=== Exercise inputs ===

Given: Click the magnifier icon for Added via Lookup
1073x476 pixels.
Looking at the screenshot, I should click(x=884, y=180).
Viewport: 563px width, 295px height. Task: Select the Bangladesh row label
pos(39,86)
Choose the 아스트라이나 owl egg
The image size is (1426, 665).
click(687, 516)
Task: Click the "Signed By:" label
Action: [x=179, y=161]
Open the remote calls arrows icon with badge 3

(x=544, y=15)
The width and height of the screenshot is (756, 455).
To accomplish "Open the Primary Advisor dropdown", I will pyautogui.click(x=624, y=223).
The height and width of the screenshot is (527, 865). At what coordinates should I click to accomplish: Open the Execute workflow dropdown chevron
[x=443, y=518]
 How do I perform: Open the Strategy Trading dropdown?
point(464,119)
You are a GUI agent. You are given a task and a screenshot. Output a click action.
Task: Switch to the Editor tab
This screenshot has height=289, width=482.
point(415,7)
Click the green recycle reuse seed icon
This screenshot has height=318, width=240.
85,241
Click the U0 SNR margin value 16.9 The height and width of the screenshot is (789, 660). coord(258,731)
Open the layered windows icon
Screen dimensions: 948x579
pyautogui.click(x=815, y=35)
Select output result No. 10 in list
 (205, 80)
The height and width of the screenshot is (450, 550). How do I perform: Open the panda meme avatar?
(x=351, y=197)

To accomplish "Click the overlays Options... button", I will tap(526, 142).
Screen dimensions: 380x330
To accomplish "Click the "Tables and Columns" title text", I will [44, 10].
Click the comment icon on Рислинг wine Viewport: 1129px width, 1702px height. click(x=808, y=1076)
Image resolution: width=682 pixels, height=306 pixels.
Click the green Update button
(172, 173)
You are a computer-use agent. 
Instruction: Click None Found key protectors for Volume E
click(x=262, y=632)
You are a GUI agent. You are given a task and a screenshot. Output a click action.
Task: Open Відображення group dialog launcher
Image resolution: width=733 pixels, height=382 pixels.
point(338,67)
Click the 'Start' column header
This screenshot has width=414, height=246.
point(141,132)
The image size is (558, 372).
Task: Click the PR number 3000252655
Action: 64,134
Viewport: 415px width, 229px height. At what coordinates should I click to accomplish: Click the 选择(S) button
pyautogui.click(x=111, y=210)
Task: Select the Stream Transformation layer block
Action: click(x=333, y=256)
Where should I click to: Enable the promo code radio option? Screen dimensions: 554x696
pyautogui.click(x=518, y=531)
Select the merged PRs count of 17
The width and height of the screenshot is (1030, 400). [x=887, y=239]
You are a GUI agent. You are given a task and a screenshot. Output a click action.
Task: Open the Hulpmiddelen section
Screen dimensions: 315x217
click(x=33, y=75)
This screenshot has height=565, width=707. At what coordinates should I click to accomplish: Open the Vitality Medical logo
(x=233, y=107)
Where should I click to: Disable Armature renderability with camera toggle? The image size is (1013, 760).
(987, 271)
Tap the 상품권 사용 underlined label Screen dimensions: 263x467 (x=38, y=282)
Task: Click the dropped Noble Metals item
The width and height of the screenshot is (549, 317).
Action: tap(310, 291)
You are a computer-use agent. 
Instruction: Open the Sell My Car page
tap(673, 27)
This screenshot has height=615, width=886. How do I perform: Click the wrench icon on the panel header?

===

_Action item_: Filter the entries above and copy only the lines that hold "will".

_Expected answer_:
To accomplish "Open the Primary Advisor dropdown", I will pyautogui.click(x=624, y=223).
To accomplish "Click the overlays Options... button", I will tap(526, 142).
To accomplish "Click the "Tables and Columns" title text", I will [44, 10].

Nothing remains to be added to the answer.